I also met a law student who was studying for the Bar Exam, and every time she was waiting (for her appointment, for the answers about her computer, etc) I would quiz her on what she was studying.  In that small time, I could see her kindness, and tell that she’s going to be an incredible lawyer.  Not one that entered that field for money, but rather one who prides herself in defending children and victims, who speaks up for those that are voiceless.  She is selfless.

And I also worked with a fellow poet, and got to share with her my new favorite gadget for creating.  She also complimented my look, and in the spirit of honesty and not vanity, I get that a lot at work….and that’s exciting.  I am different and always have been, and it’s great to know that it’s manifesting into something notably confident and distinct.  It gives me hope that when I start acting again, that when I walk into the room, they’ll see that too, and perhaps that’ll give me opportunities that I long for.  She also had that look to her, not my style per se, but something completely different and thus compelling.  It was a wonderful way to end the day.

So I love my job.  I get to connect with strangers, as I enable kindness, growth and art, both within them and myself.

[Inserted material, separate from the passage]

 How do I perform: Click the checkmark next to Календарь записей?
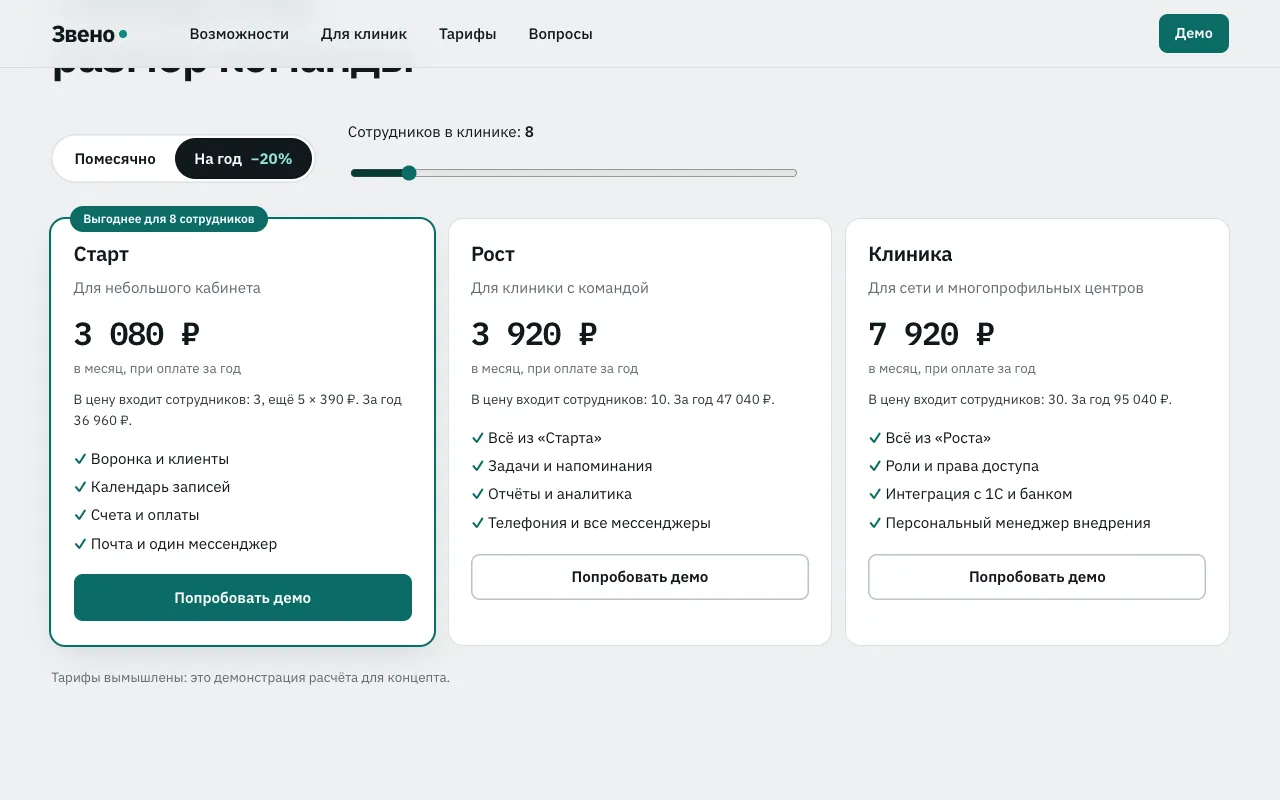coord(80,487)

So it’s no wonder then that I don’t want any other role.  That’s why I’m not in Philadelphia right now.  There was one position there that went to someone else, and I don’t want to move there an wait three years for another opening in the role that validates who I am and who I want to be.
So instead I’ve been looking for cities near Philly (so I can still see my love bugs there) but where I can also work this job and towards a career in art.

Have you guessed it yet?
I had an interview this week for a store in New York.
And I almost started crying, it sounded so amazing.  Their trainer team is twice the size of mine, which means the community openly embraces coming in to learn.  And most of what they do (PHOTOGRAPHY WALKS IN CENTRAL PARK) is so unbelievably brilliant and beautiful that I can’t believe it’s real.  They’re ideas you’d entertain for half a daydream, and then realize there’s no way that could work…and yet a someone there it more thought, and found a way to turn those dreams into a reality.

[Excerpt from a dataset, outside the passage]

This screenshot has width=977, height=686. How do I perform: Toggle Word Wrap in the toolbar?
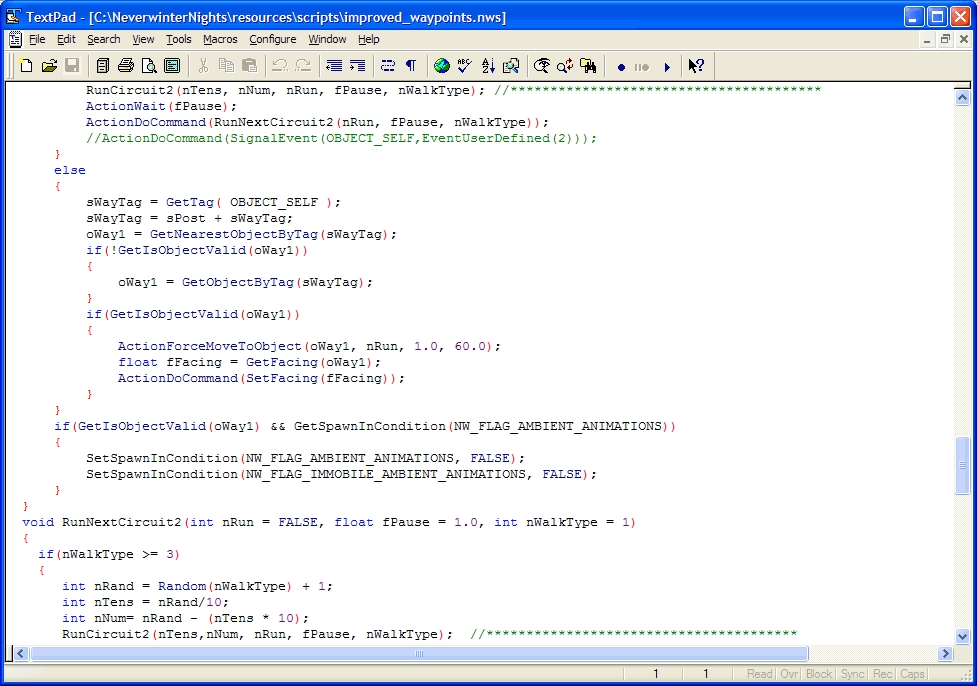[387, 66]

Soooooo clearly I want to be there.  To work in an environment so open to possibilities and growth and change?  That’s my dream.  I’ll hear about what’s next soon and will write more then.  But I’ll say this: it feels like the right path for me.
***
When I was seventeen, I was taunted about wanting to study theatre in college.  An unwanted authority boomed that I’d be “missing the boat to [my] life.”  I skipped the fight and instead wrote my response in one of my notebooks: that “there are enough people in this world and enough things to do, that you might as well do the thing you love.”  I still stand by this.

And I know New York is another city, but my main complaint here is that I can’t get anywhere on my own.  I want to explore, and to run errands, and to feel safe after the sun sets, and to get places without it taking two hours in each direction…and this city is isolating.  You don’t talk to strangers, or make friends in line at coffee shops….and that’s clearly a huge part of who I am.  I want to feed that part of my soul.
And I also love moving.  Not the act of dragging everything I own from place to place, but being somewhere totally new.  Being frustrated with something from your old world and going somewhere where that isn’t a problem.  It solves things, it creates new opportunities, adds new places to explore, and best of all: there are new people to meet.

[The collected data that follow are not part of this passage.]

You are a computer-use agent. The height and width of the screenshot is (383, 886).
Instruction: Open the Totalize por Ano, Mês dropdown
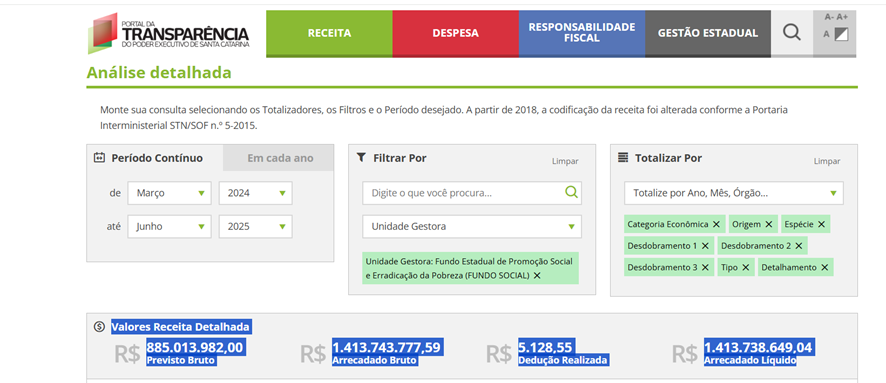tap(733, 193)
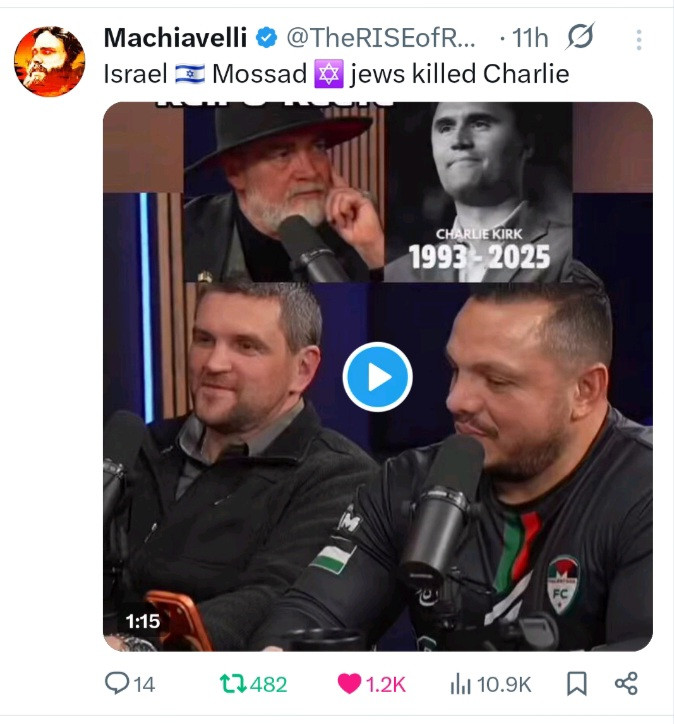The width and height of the screenshot is (674, 724).
Task: Toggle the pink like heart
Action: pos(349,684)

The store in New York that I’m talking to…has over seven hundred employees.  Just that alone is awing.  Seven hundred people with a common shared experience to talk about….how can I not find at least a dozen new best friends?  Not to mention the millions of others who live in that city.  How could anything feel mundane ever again?  Life wold be extraordinary.  And I’m hoping that dream is another the store turns into a reality.